In a study involving 201 consecutive patients presenting to emergency departments (EDs) with abdominal pain, researchers found that radiology faculty accuracy rates in interpreting non-contrast, abdominopelvic computed tomography (CT) scans ranged from 68 to 74 percent.
While judicious use of iodinated contrast media (ICM) may remain a point of emphasis in the wake of last year’s global ICM shortage, the authors of a new study caution about the shortcomings of non-contrast computed tomography (CT) for diagnosing abdominal pain in emergency departments (EDs).

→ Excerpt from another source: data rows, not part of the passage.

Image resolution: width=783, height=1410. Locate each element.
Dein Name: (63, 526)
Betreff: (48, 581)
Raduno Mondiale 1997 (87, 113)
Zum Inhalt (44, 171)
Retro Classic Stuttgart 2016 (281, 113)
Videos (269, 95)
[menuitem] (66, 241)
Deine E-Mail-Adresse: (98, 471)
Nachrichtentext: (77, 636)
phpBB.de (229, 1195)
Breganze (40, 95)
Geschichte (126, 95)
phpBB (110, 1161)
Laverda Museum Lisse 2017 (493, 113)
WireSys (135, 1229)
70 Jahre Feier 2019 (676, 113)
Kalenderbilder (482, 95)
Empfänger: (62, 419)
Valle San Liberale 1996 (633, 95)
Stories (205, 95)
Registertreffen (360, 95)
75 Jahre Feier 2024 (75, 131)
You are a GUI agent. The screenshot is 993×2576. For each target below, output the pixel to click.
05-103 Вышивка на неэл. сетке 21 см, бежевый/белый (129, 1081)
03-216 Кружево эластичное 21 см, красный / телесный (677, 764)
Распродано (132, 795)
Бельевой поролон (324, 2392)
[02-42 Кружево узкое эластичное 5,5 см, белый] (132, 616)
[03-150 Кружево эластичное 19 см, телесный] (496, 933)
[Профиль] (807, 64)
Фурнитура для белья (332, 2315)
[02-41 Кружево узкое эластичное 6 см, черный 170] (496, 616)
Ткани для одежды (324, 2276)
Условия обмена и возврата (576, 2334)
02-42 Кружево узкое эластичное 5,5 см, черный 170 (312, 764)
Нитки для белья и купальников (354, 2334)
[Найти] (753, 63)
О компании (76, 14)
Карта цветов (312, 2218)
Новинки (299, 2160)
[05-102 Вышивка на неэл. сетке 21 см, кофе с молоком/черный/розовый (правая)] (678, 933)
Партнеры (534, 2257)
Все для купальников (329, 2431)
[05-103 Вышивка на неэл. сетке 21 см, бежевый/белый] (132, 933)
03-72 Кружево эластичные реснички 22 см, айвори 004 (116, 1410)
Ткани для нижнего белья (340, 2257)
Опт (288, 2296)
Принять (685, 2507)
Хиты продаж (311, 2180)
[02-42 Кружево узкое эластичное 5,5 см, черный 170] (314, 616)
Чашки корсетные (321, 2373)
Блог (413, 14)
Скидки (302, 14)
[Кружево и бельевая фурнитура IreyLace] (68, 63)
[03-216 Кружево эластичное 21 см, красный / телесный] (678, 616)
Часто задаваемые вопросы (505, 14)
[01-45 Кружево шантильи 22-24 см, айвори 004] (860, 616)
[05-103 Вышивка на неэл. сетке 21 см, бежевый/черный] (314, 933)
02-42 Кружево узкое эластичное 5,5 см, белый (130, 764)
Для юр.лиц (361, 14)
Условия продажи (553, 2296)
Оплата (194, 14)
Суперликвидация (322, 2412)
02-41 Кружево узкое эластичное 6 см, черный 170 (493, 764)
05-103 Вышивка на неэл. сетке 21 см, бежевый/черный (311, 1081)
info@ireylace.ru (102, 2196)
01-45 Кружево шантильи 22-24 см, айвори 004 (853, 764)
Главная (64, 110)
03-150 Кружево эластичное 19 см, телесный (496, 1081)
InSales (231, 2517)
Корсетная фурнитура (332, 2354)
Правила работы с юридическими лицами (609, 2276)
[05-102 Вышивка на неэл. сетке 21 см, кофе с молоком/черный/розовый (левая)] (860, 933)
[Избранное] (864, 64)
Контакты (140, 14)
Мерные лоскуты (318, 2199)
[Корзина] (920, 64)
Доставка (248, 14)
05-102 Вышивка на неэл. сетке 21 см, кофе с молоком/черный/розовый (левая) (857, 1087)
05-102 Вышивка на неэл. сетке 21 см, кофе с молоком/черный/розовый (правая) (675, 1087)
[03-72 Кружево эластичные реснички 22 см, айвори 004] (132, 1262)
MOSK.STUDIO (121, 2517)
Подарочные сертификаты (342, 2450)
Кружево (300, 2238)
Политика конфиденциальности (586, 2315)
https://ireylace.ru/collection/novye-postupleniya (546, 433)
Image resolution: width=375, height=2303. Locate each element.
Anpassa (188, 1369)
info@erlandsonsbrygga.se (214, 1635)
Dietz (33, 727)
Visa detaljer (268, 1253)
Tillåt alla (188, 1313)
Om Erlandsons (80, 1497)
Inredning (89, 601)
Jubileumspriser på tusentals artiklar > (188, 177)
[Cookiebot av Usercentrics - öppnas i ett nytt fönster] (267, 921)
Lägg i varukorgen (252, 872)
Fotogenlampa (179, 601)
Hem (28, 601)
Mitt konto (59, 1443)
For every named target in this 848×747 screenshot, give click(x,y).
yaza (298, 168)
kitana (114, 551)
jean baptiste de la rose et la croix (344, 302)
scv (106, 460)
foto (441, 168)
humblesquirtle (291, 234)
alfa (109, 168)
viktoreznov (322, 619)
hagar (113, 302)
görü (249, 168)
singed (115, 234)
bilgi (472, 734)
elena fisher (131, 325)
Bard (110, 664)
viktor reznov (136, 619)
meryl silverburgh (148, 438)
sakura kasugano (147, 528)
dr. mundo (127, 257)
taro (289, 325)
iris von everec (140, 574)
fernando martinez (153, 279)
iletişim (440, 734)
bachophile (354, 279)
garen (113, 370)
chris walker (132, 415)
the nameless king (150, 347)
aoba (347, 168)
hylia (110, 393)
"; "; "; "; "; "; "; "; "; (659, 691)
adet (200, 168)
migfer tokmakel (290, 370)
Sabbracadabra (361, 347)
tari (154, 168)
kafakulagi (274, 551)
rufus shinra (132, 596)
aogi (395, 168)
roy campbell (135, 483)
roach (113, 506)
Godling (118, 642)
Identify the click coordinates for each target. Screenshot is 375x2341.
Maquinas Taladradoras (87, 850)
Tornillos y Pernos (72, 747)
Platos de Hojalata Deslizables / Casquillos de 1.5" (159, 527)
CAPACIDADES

For the multicenter study, recently published in JAMA Surgery, researchers examined the use of non-contrast CT in 201 consecutive adult patients (mean age of 50.1) who presented to emergency departments with acute abdominal pain. Out of the 211 patients, 98 patients had a total of 104 primary diagnoses 17 patients had secondary diagnoses and 92 patients had no primary or secondary diagnoses, according to the study.
After the establishment of a reference standard with dual-energy contrast-enhanced CT (CECT) in these patients, researchers digitally subtracted oral and IV contrast media. Then the study authors assessed the performance of three specialist faculty radiologists and three radiology residents who interpreted the unenhanced CT scans.
Specialist radiologist faculty and radiology residents had a 70 percent accuracy rate overall for interpreting unenhanced CT, according to the study authors.
“It is important to understand the risk of withholding contrast medium so informed risk-benefit analyses can be made. In this consecutive cohort of ED patients presenting with abdominal pain, unenhanced CT was consistently approximately 30 percentage points less accurate than contrast-enhanced CT for primary and secondary actionable findings,” wrote Matthew S. Davenport, M.D., who is a William Martel Collegiate Professor of Radiology and co-director of the Ronald Weiser Center for Prostate Cancer within the Division of Abdominal Radiology at the University of Michigan, and colleagues.
(Editor’s note: For related content, see “Study Looks at Capability of AI for Detecting Overlooked Liver Metastases on CECT,” “Could Photon Counting CT Supplant MRI for Imaging Assessment of Hepatic Steatosis?” and “Seven Takeaways from Best Practice Recommendations for Incidental Radiology Findings in the ER.”)
For primary diagnoses, the study authors said the faculty radiologists had higher accuracy rates than the residents (82 percent vs. 76 percent). While reviewing residents had better accuracy rates for actionable secondary diagnoses (90 percent vs. 87 percent for faculty radiologists), Davenport and colleagues said false-positive and false-negative diagnoses had an impact with these statistics. For faculty radiologists, there were fewer false-negative results for patients with primary diagnoses (38 percent vs. 62 percent for residents) and a greater percentage of false-positive secondary diagnoses (63 percent vs. 37 percent for residents).
The study authors pointed out that faculty radiologists had false-positive rates with unenhanced CT that ranged between 10 to 21 percent and false-negative rates ranging between 13 to 19 percent. Reviewing radiology residents had false-positive rates ranging between 8 to 19 percent and false-negative rates between 15 to 27 percent.
“False-negative results at unenhanced CT may occur due to misdiagnosis or underdiagnosis and false-positive results may occur from impaired radiologist confidence. These errors can harm patients, delay care, and result in additional unneeded testing and intervention,” maintained Davenport and colleagues.
Beyond the inherent limitations of a retrospective study, the authors acknowledged that the unenhanced CT data was generated by subtracting oral and IV contrast medium from the study’s reference standard. They also conceded that the use of single-energy, non-contrast CT may have resulted in different diagnostic accuracy rates.